Lawrence painter Joyce Schild is still surprised about how far her "little art show idea" of 1962 has gone.
Originally a showcase for everyday artists in the Lawrence area, today the event known as Art in the Park is an outdoor juried exhibit that draws scores of regional artists to South Park, 11th and Massachusetts streets.
Art in the Park, which also features food vendors, hands-on activities for children and live music, is from noon to 5 p.m. May 6 and Schild will be there.
Schild, 80, uses watercolors and brushes to put the images she sees along country roads and highways on her canvases. Old barns and landscapes with lots of trees and grasses seem to catch her attention the most.
"When you paint, you feel like you're doing something just for yourself," she said.
Schild, who has lived in Lawrence since August 1950, says she works on location or from photographs that she's taken of landscapes.
"When I work outdoors, I try to find something I like," she said. "I have a sketchbook, and I sketch in there and figure out what I want dark and light."
Schild, who also works with stained glass and copper enameling, taught art classes in Iowa and Michigan before she and her husband, Kansas University professor emeritus Alvin Schild, moved to Lawrence and taught adult education classes here in the 1970s.

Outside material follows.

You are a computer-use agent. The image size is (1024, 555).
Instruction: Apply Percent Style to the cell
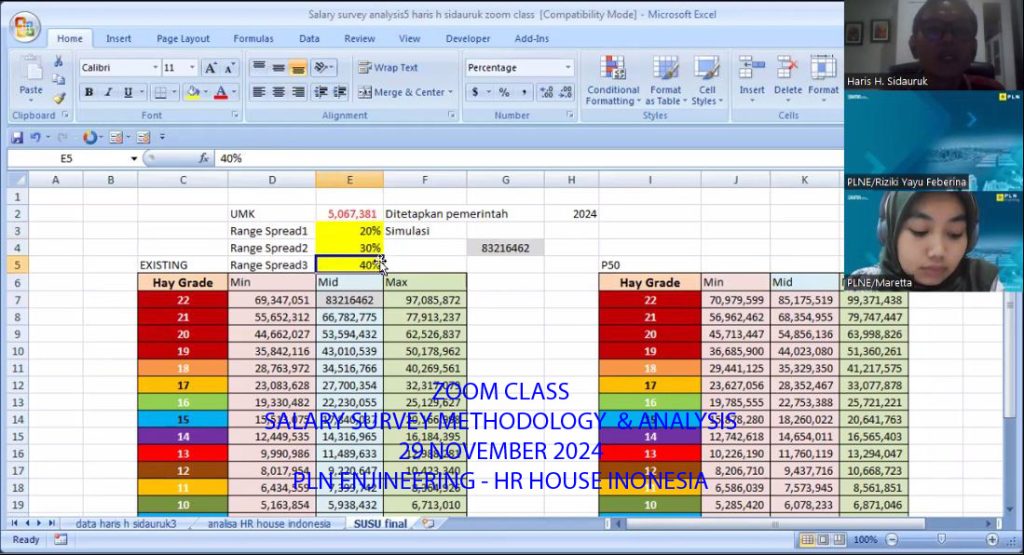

Her work has appeared in 11 shows. She has illustrated "Soil of Our Souls," a book by Martha Parker and Betty Laird, and silk-screened programs for the Countryside Garden Club.
But it may be the idea that eventually evolved into Art in the Park that will be most lasting.
Schild said the idea came to her one day in 1962 as she was sketching views of her former home at 1327 N.H. Walkers passing by mentioned they were artists, too. So she phoned Wayne Bly, head of Lawrence Parks and Recreation, asked about the possibility of starting an art festival to show off the work of local artists.
With help from Helen Garrett and Jane Dykes, Schild and Bly formed the Lawrence Art Guild, which would organize the art festival. The first year, the festival was at the Law-rence Community Building and was so successful plans were made to continue the event. In 1964, it officially became known as Art in the Park and moved to South Park.